Dedicated audio interfaces mostly carry audio data in a sample-clock-synchronized fashion, often with an embedded sample clock signal, carrying little or no other data than that required to move audio samples for one or more channels between devices. They behave like 'digital wires', acting as the digital equivalent of an analog signal cable, connecting one point in a system directly to another. Computer interfaces, on the other hand, are typically general-purpose data carriers that may have asynchronous features and may not always have the inherent quality-of-service features that are required for 'streaming' applications. They also normally use an addressing structure that enables packets of data to be carried from one of a number of sources to one of a number of destinations and such packets will share the connection in a more or less controlled way. Data transport protocols such as TCP/IP are often used as a universal means of managing the transfer of data from place to place, adding overheads in terms of data rate, delay and error handling that may work against the efficient transfer of audio. Data interfaces may be intended primarily for file transfer applications where the time taken to transfer the file is not a crucial factor as fast as possible will do.

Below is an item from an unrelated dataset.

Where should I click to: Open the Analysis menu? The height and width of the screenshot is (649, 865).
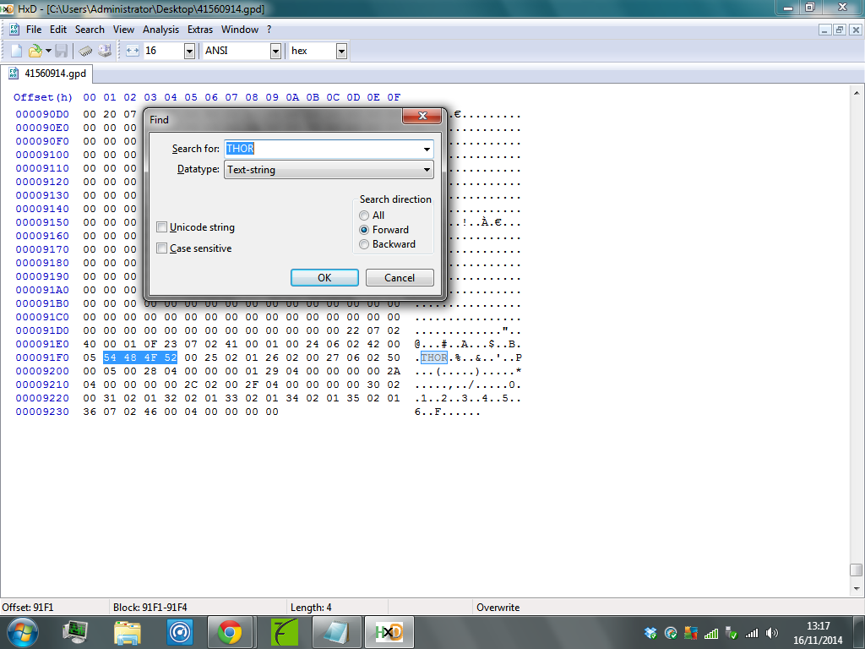point(160,30)
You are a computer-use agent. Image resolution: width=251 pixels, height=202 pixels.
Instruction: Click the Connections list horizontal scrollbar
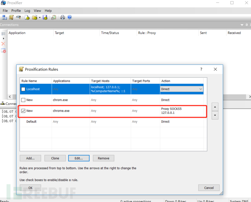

Conventional office Ethernet is a good example of a computer network interface that has limitations in respect of audio streaming. The original 10 Mbit/s data rate was quite slow, although theoretically capable of handling a number of channels of real-time audio data. If employed between only two devices and used with a low-level protocol such as UDP ( user datagram protocol) audio can be streamed quite successfully, but problems can arise when multiple devices contend for use of the bus and where the network is used for general-purpose data communications in addition to audio streaming. There is no guarantee of a certain quality of service, because the bus is a sort of 'free for all', 'first-come-first- served ' arrangement that is not designed for real-time applications. To take a simple example, if one's colleague attempts to download a huge file from the Internet just when one is trying to stream a broadcast live to air in a local radio station, using the same data network, the chances are that one's broadcast will drop out occasionally.

One can partially address such limitations in a crude way by throwing data-handling capacity at the problem, hoping that increasing the network speed to 100 Mbit/s or even 1 Gbit/s will avoid it ever becoming overloaded. Circuit-switched networks can also be employed to ease these problems (that is networks where individual circuits are specifically established between sources and destinations). Unless capacity can be reserved and service quality guaranteed a data network will never be a suitable replacement for dedicated audio interfaces in critical environments such as broadcasting stations . This has led to the development of real-time protocols and/or circuit-switched networks for handling audio information on data interfaces, in which latency (delay) and bandwidth are defined and guaranteed . The audio industry can benefit from the increased data rates, flexibility and versatility of general-purpose interfaces provided that these issues are taken seriously.

Desktop computers and consumer equipment are also increasingly equipped with general-purpose serial data interfaces such as USB (universal serial bus) and FireWire (IEEE 1394). These have a high enough data rate to carry a number of channels of audio data over relatively short distances, either over copper or optical fibre. Audio protocols also exist for these, as described below.